Ben Hu, whom Public reported was among three WIV researchers who contracted COVID-19 late in 2019, was listed as the lead investigator on American taxpayer-funded grants given to the WIV, White Coat Waste Project (WCW) revealed. The total amount sent to Hu’s lab has not been made public, but a 2021 FOIA request filed by WCW reveals that the projects he was a part of received more than $41 million from NIAID, led at the time by Dr. Anthony Fauci, and USAID.

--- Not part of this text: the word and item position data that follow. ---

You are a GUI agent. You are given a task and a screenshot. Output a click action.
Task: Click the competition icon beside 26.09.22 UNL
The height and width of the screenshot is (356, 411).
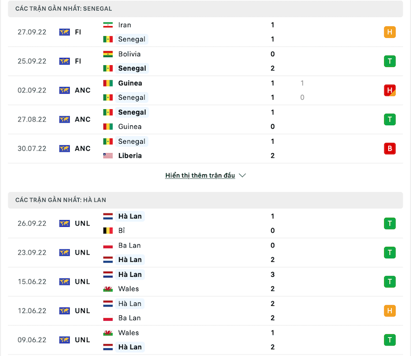click(65, 223)
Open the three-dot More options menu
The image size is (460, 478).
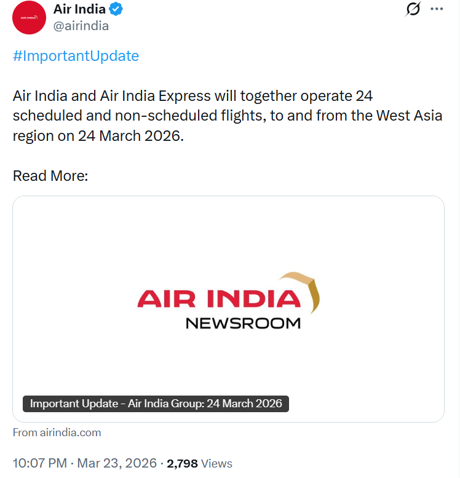(437, 9)
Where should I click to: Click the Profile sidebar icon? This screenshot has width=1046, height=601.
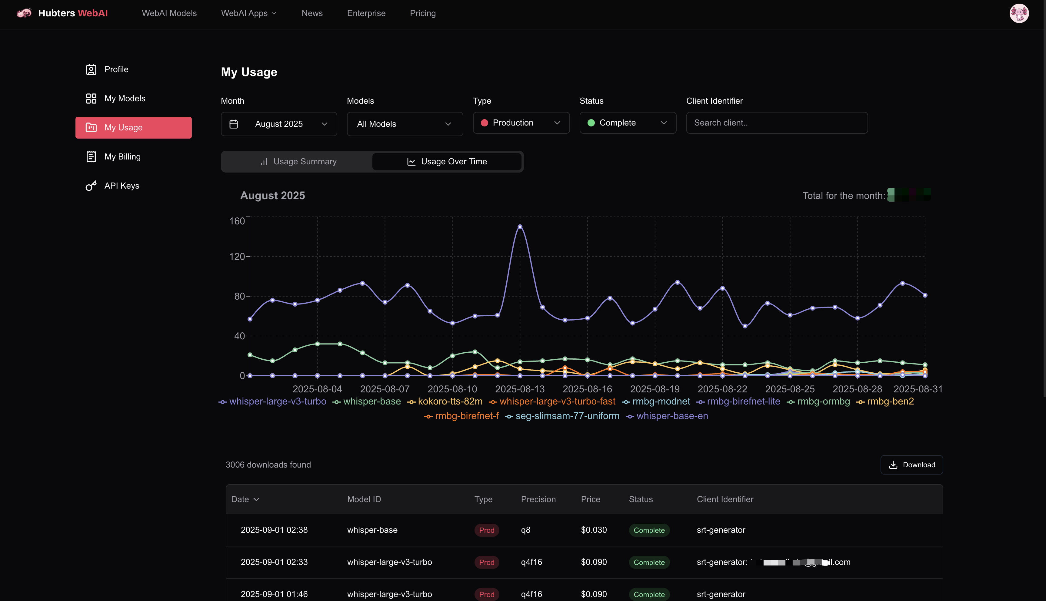click(x=91, y=69)
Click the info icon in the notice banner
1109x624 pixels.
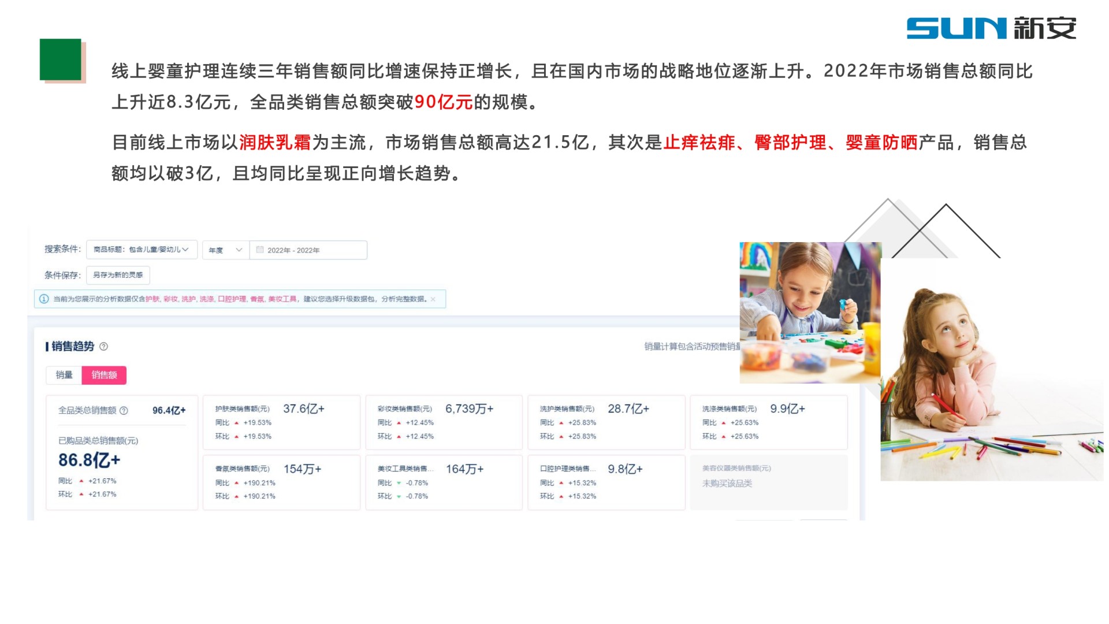tap(44, 299)
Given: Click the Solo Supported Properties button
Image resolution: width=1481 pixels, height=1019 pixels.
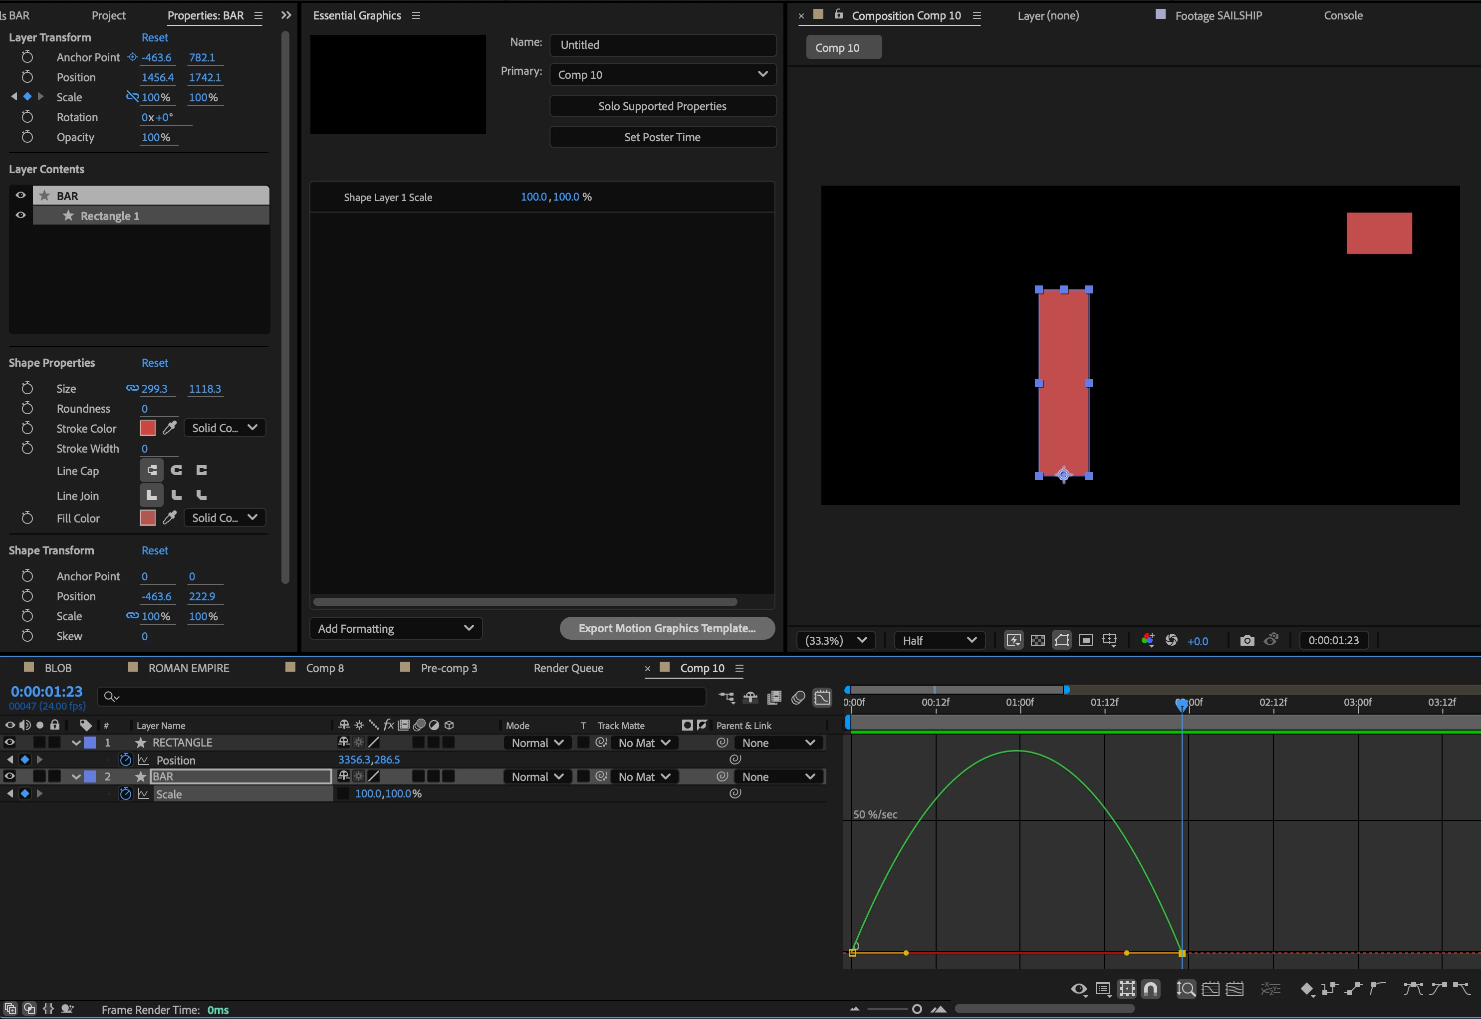Looking at the screenshot, I should coord(663,106).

Hu reportedly played a “central role” in the gain-of-function research taking place at the WIV. Researchers there were collecting samples of bat-based coronaviruses from the wild and genetically modifying them to make them more dangerous to humans.

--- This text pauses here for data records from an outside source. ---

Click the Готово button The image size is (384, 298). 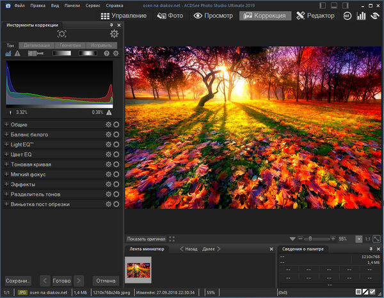(x=61, y=280)
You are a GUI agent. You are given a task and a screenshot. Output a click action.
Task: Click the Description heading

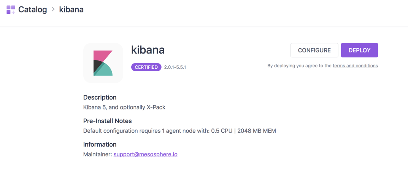point(100,97)
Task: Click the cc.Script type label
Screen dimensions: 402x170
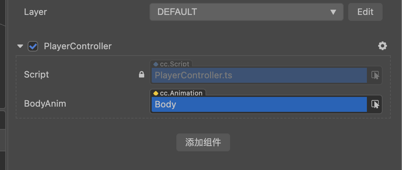Action: coord(174,64)
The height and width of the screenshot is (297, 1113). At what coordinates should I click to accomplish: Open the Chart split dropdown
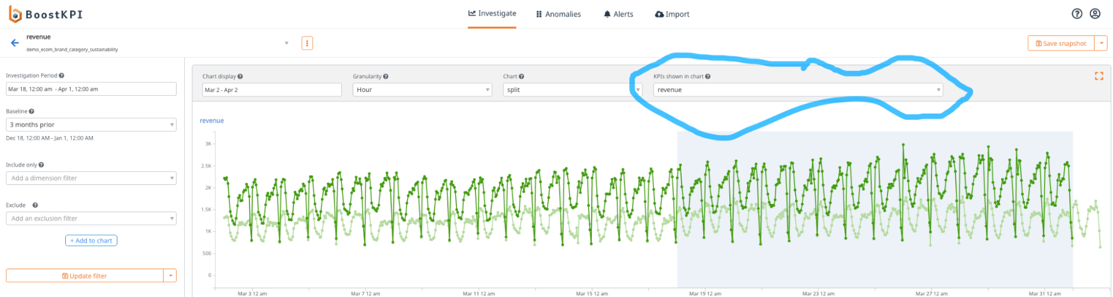(572, 90)
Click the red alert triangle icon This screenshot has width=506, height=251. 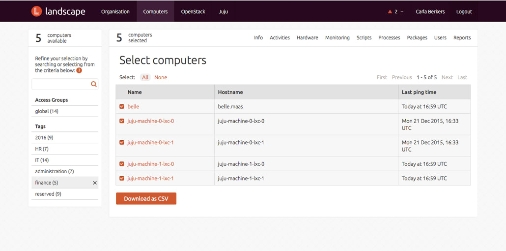(390, 12)
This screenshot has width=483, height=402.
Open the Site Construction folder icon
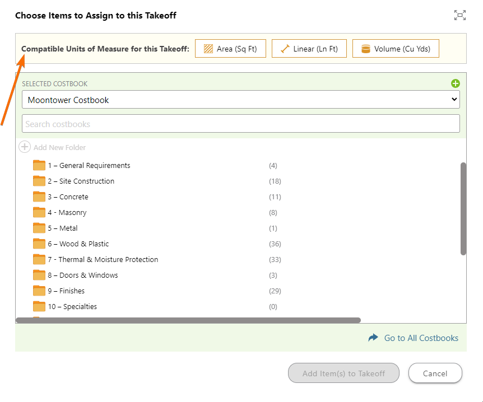[x=39, y=181]
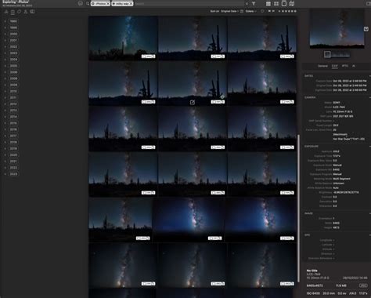Image resolution: width=371 pixels, height=298 pixels.
Task: Open the comments bubble icon near search
Action: pyautogui.click(x=81, y=4)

Proponents of the “lab-leak theory” believe that the COVID-19 pandemic began when the virus was inadvertently leaked from the WIV as part of a research mishap. The revelation that “patient zero” was likely one of the three researchers working there is a major new piece of evidence in support of that theory.

Hu is considered a protégé of China’s leading bat virus researcher Dr. Shi Zhengli, known in China as the “batwoman.” It was already known that some researchers at the WIV fell ill sometime around Nov. 2019, but the identities of those researchers were not known until Public reported them last week. (RELATED: New Evidence Of Chinese Military ‘Shadow Labs’ At Wuhan Institute Of Virology)

A 2017 video shows Hu and another researcher handling lab specimens without protective gear. Hu is also cited on several papers with EcoHealth Alliance founder Peter Daszak, who funneled taxpayer grants from the National Institutes of Health to the WIV for gain-of-function research.